Myths About Natural Immunity

And people shouldn’t get confused about “natural” immunity.

It doesn’t mean that you just wake up and have immunity against a disease one day naturally. Again, you have to earn that immunity, by getting sick with the disease and hoping you don’t have any complications, some of which can be life-threatening. That’s why it is silly to think about checking titers if you haven’t been vaccinated or had a disease already, even though some anti-vaccine people propose doing that.

Even the idea that getting an infection provides life-long immunity isn’t always true. It certainly isn’t for some diseases, like pertussis or tetanus.

And getting one type of an infection doesn’t always mean that you will be protected against others. There are three serotypes of polio, for example, and immunity is serotype-specific. You would have to get all three serotypes of polio to equal the protection of the polio vaccine!

Other myths about natural immunity you may hear include that it is good to have childhood diseases, like measles or diphtheria.

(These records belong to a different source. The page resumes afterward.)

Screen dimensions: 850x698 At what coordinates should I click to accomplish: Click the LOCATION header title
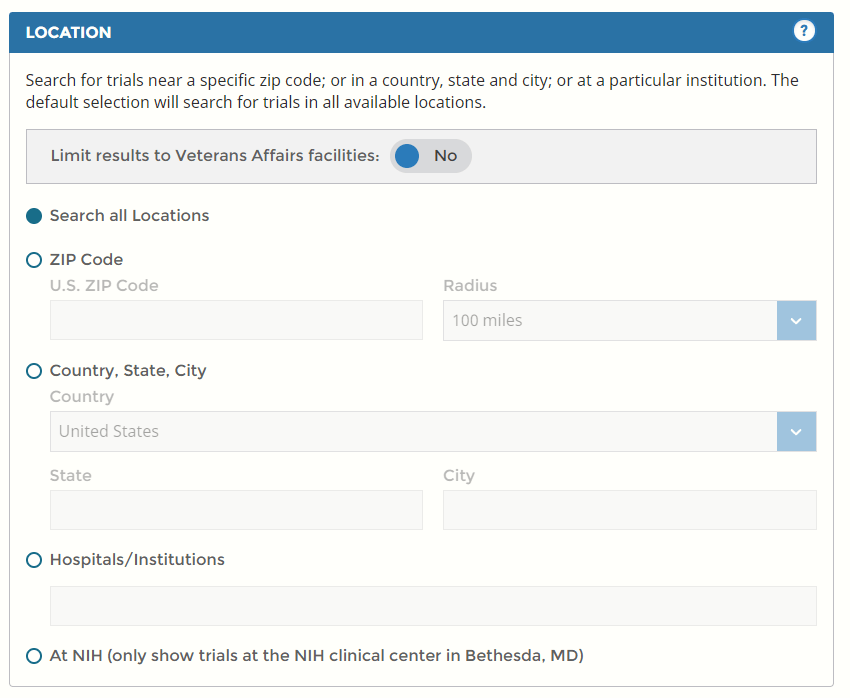coord(68,32)
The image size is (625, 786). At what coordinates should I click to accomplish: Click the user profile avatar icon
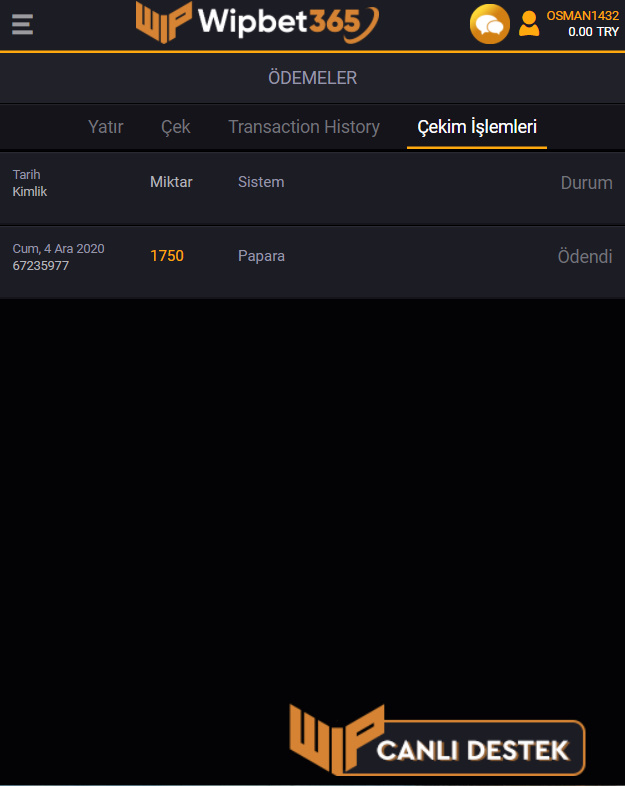pos(529,24)
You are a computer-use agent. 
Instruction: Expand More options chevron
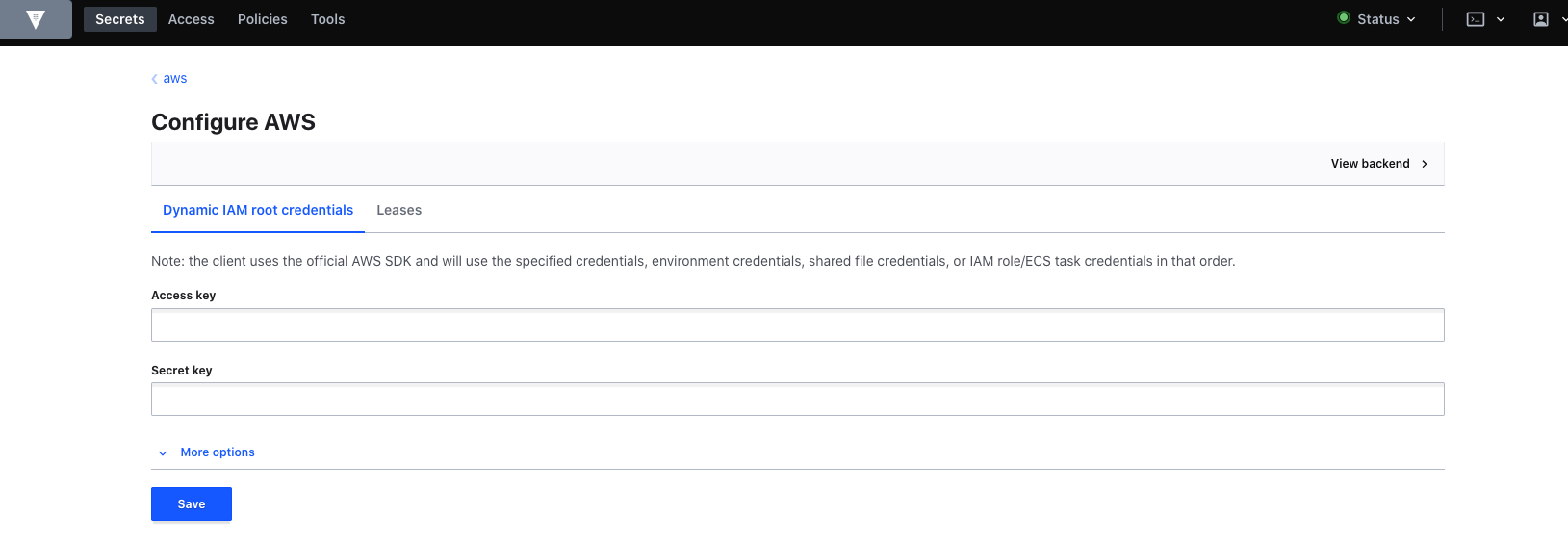[163, 452]
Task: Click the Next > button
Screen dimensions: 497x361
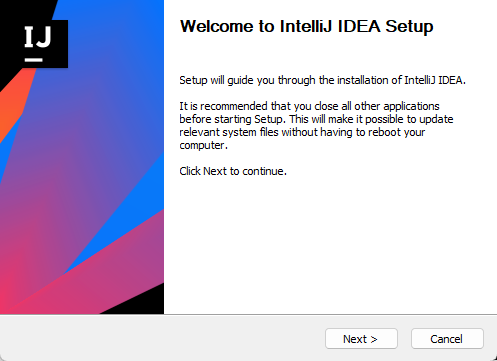Action: pyautogui.click(x=361, y=339)
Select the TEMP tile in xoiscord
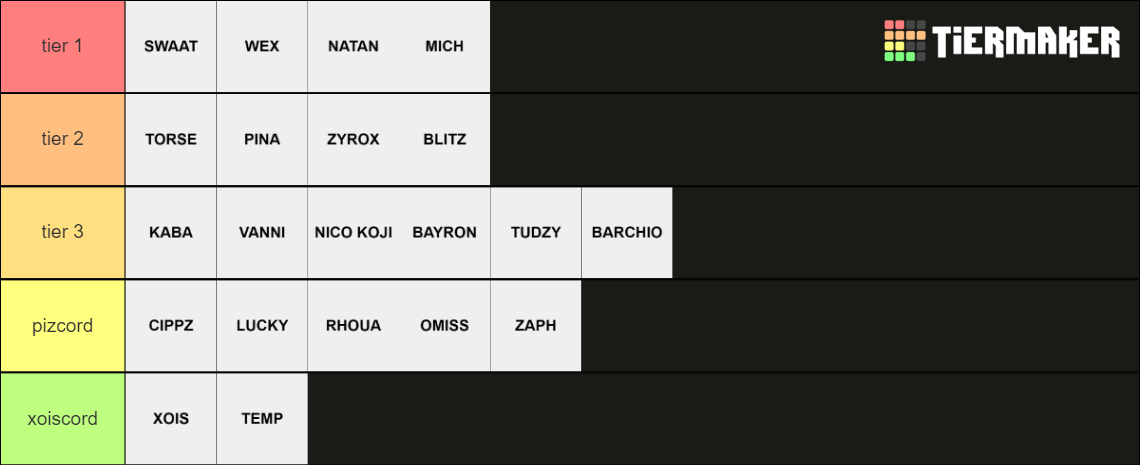The height and width of the screenshot is (465, 1140). coord(262,418)
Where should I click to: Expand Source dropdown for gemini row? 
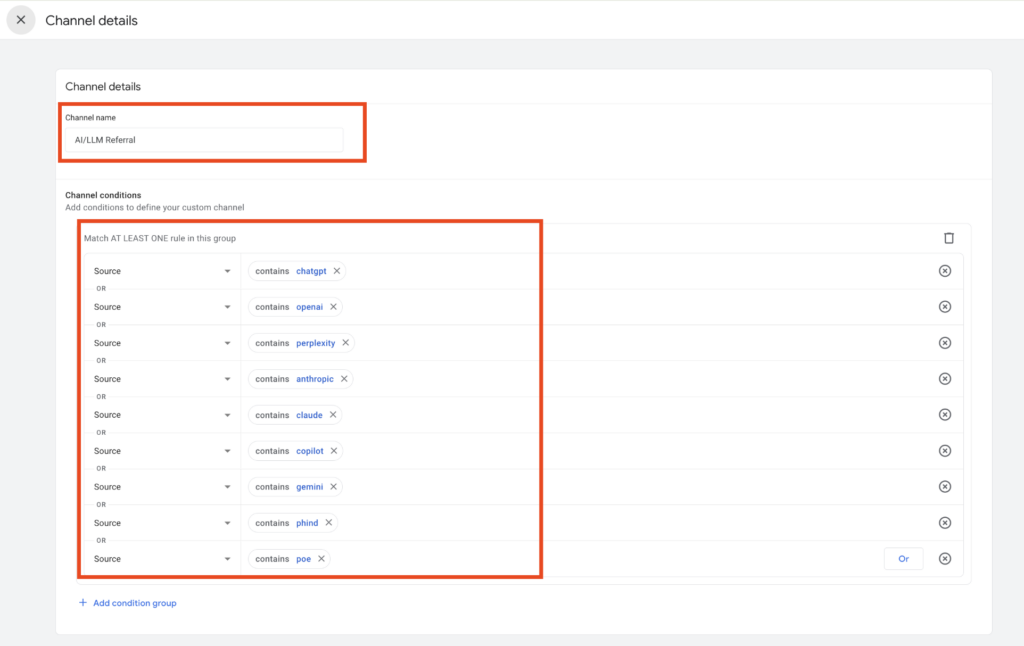[162, 487]
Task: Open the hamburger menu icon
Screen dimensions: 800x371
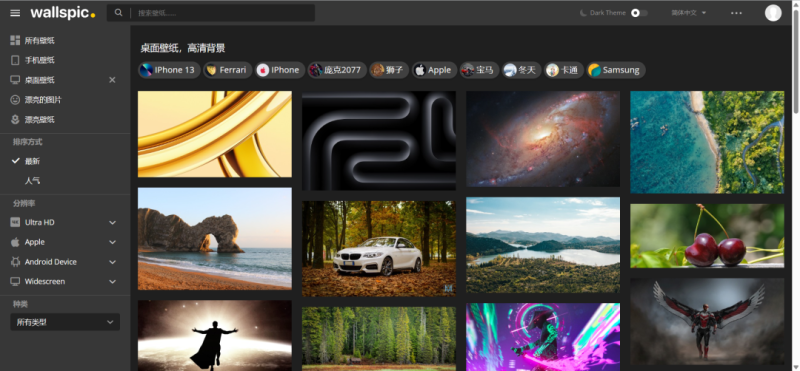Action: pyautogui.click(x=15, y=13)
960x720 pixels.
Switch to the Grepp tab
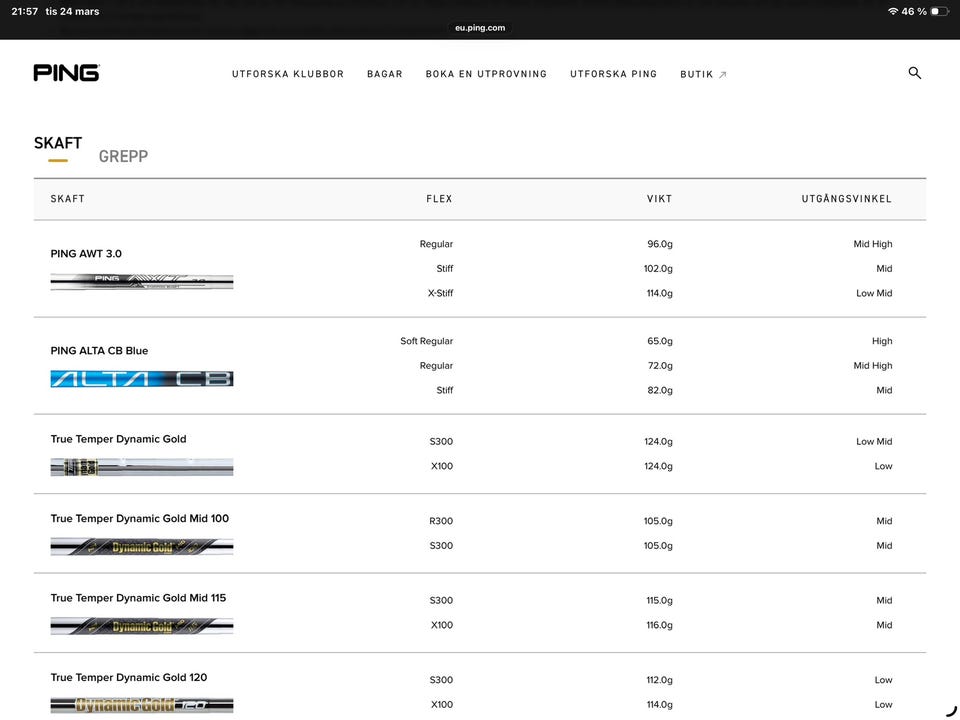coord(123,156)
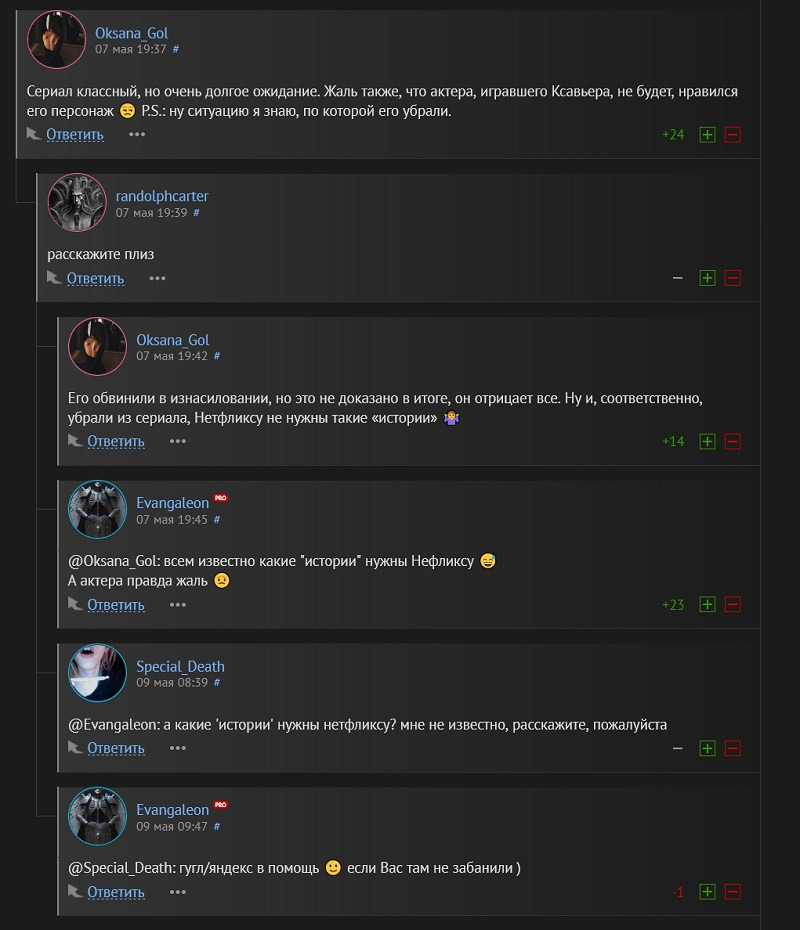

That is of course ridiculous.

“Vaccination has greatly reduced the burden of infectious diseases. Only clean water, also considered to be a basic human right, performs better. Paradoxically, a vociferous antivaccine lobby thrives today in spite of the undeniable success of vaccination programmes against formerly fearsome diseases that are now rare in developed countries.”

Andre et al on Vaccination greatly reduces disease, disability, death and inequity worldwide

In fact, we now know that people who survive a measles infection can have some immunosuppression for up to two to three years! This measles-induced immune damage puts them at risk of dying from other diseases and helps explain why kids who are vaccinated against measles are also less likely to die from other childhood infections.

That’s not a benefit that you can get without a vaccine. And since the risks from vaccines are so small, there is no benefit of seeking natural immunity over getting vaccinated.

What to Know About the Benefits of Natural Immunity

The benefit of natural immunity, developing life-long immunity, comes at such a high price that it is not worth skipping or delaying your child’s vaccines to get it.